In between this we were fed snippets of information – along with lots of ice cream pots:

“People in different countries have different palates so we have to take this into consideration” (cue a delicious and intriguingly dry Green Tea ice cream for the Japanese palate)…
“The Brits’ favourite flavour is strawberry cheesecake” (cue a pot) …
“Brits don’t like nuts as much as the rest of Europe – the best selling flavour in France is macadamia nut brittle, though praline and cream is forth most popular in Britain” (cue two more pots) …
“We usually work on seven different flavours at once, but only one will make it to the market” (cue a pot of cherry and cream ice cream and a pot of white chocolate crumble) and so it went on…!

I was so distracted by the ice cream that when it came to the comprehension test at the end, I couldn’t even remember the name of the Häagen-Dazs founder. Idiot. (Reuben Mattus, for those of you who are interested)

…though I did remember that the vanilla is from Madagascar and it took them five years to find the exact right strawberries for the strawberry cheesecake, so the lesson wasn’t completely wasted on me!

After a break and a glass of bubbly, we went onto the flavour-creation part of the competition.
Each contestant had a table with scoops, bowls and a tub of plain ice cream which was the base of everything we created. On the opposite wall was a tableful of berries, booze, chocolate, sauces, biscuits and other mystery ingredients which we could grab in handfuls and chop, sprinkle and stir into our new ice cream flavour.

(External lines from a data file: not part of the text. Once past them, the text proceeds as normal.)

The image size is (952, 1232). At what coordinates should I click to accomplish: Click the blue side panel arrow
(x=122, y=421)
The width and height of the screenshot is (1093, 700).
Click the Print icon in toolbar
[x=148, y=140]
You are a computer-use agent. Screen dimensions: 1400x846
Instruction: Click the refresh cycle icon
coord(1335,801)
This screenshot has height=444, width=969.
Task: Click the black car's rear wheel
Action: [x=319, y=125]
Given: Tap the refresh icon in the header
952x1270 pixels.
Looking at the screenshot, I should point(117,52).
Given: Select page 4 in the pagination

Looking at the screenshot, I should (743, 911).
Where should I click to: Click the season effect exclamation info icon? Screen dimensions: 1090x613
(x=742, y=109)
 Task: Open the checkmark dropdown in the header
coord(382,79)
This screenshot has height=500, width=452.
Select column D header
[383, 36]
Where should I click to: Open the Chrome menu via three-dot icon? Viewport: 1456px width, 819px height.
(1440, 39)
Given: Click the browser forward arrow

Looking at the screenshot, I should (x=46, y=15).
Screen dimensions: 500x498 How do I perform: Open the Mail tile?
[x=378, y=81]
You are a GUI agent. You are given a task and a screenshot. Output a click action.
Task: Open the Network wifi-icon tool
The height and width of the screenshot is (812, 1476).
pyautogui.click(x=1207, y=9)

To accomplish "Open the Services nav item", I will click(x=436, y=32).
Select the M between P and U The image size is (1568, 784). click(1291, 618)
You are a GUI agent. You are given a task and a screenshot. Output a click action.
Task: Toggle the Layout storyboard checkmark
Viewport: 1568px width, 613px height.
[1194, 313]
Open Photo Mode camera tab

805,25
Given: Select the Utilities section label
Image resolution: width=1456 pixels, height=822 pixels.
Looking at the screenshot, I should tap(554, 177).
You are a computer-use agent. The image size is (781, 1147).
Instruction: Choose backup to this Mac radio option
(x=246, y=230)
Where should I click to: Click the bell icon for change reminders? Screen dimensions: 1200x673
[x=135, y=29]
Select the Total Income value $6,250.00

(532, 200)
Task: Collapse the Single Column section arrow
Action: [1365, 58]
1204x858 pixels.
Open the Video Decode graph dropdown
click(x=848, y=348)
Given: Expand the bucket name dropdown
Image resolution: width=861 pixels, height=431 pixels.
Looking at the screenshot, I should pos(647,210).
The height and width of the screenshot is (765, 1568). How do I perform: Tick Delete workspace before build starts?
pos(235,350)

We didn’t have a brief to follow for the first task, but were told to just make something we fancied. I went for blueberry, pomegranate seeds and white chocolate with a hazelnut and biscuit topping—probably quite Supermarket-Sweep-logic because blueberries and pomegranate seeds usually count as luxury food, so it was an excuse to gorge myself on delicious berries without the guilt…well, that and I also needed something fruity after taking on several litres of ice cream by this point in the afternoon.

The second task was to make something Christmassy which fitted with the Häagen-Dazs brand, and was aimed at the theatre-going market. Quite Apprentice-esque!

I put on my thinking cap and decided to start with some seasonal ingredients. I grabbed a handful of cranberries, and then scooped up a big dollop of what I thought was chocolate sauce…
I mixed it with my plain ice cream and took a big old mouthful. But horror of horrors the damned chocolate was marmite!

Disaster! I tried not to cry. Which was hard. I’m not a crier, but marmite sullying ice cream really is somewhere near my boundry.

Anyhow, I found a clean bowl, substituted the marmite for chocolate chunks, and started again, mixing the cranberries in and topping it off with toffee sauce as my final attempt at the grand prize.

Stupid Marmite contaminating my plate...

Although my flavours were delicious (not that I’m at all biased…), I got a phone call saying that the year’s supply was not to be mine…but all runners-up got a voucher and 25 courier-delivered mini pots…not that I’ll be eating ice cream again for a long time after scoffing so much the other weekend.

Though I’m out of muesli, and there is some elderflower ice cream in the freezer which could work for breakfast tomorrow morning…

Congratulations to Aelfwyn - a hugely deserved winner (back row, second from the right). Enjoy the ice cream!